Using the Deep Web....by Steve Gruchawka

Site last revised: 11/5/2014…

The deep Web contains 99% of the information content of the Web; however, most of this information is contained in databases and is not indexed by search engines.

A complete approach to conducting research on the Web incorporates using surface search engines and deep web databases. Most users of the Internet are skilled in at least elementary use of search engines; however, skill in accessing the deep Web is limited to a much smaller population. A video made by the Office of Scientific and Technical Information describes one particular deep Web search engine developed for accessing multiple government databases; there are many others.

There are numerous books and articles on the deep Web (invisible Web or hidden Web) that do a terrific job of describing use of the deep Web for general audiences. The references cited on this website provide a good cross-section of these references. However, to the author's knowledge, there is nothing written about the deep Web that addresses the needs of the IT (information technology) professional and that is why this information was researched and presented on this website.

This website is intended as a pathfinder in locating IT information by describing some of the most useful search tools, portals and website available. The intention is not to be all inclusive but to limit selection to high quality resources. This approach is admittedly subjective and limited to the authors experience, research and input from readers. Reader input is welcome and encouraged to increase the usefulness of this ad-free, vendor-free website.
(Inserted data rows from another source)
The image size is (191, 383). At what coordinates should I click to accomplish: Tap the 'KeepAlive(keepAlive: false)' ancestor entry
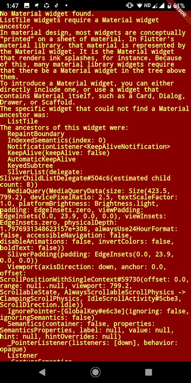58,153
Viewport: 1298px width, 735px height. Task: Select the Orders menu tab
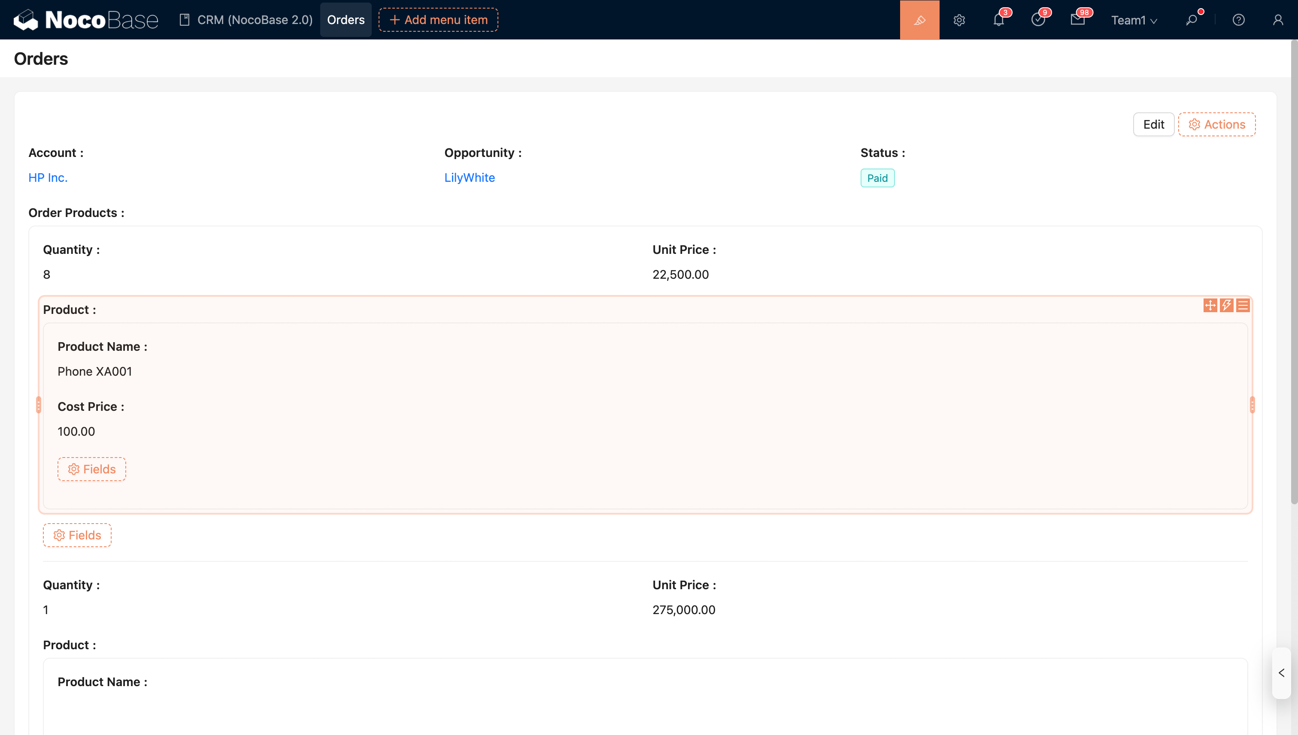pyautogui.click(x=346, y=20)
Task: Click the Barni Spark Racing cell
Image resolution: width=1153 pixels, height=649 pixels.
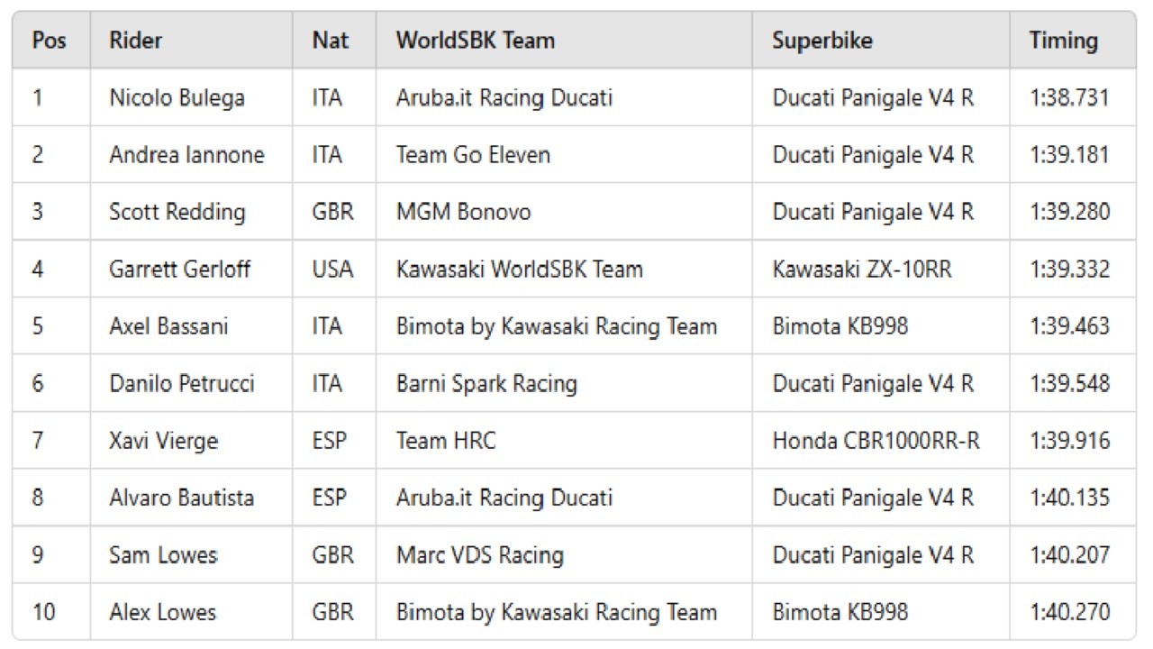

The deep Web is the fastest growing sector of the Web and it appears to be the “paradigm for the next generation Internet” (2005, Deep-Web FAQ, para. 35). It therefore is of key interest to many IT professionals. In fact, proper use of the deep Web can drastically reduce research time on a given project and yield higher quality information.

At present, the Internet is functionally divided into two areas:

·     The surface Web contains 1% of the information content of the Web. Search engines crawl along the Web to extract and index text from HTML (HyperText Markup Language) documents on websites, then make this information searchable through keywords and directories.

·     The deep Web contains 99% of the information content of the Web. Most of this information is contained in databases and is not indexed by search engines - technical and business reasons are obstacles. This information is made searchable by keywords only through the query engine located on the specific website of each database.

As the Web evolves the deep Web will become more easily accessible; however, at present to access deep Web information, one needs to go directly to the website containing the database of interest and use the website’s query engine. To do this, you need to know the URL of the deep Web site. Considering there are over 200,000 deep Web sites (Bergman, M., 2001, p. 1. para. 5), it is a challenge to know which sites to use for a given research topic. This presentation is intended to be a guide to this vast ocean from an IT perspective, with emphasis on administration of Windows networks.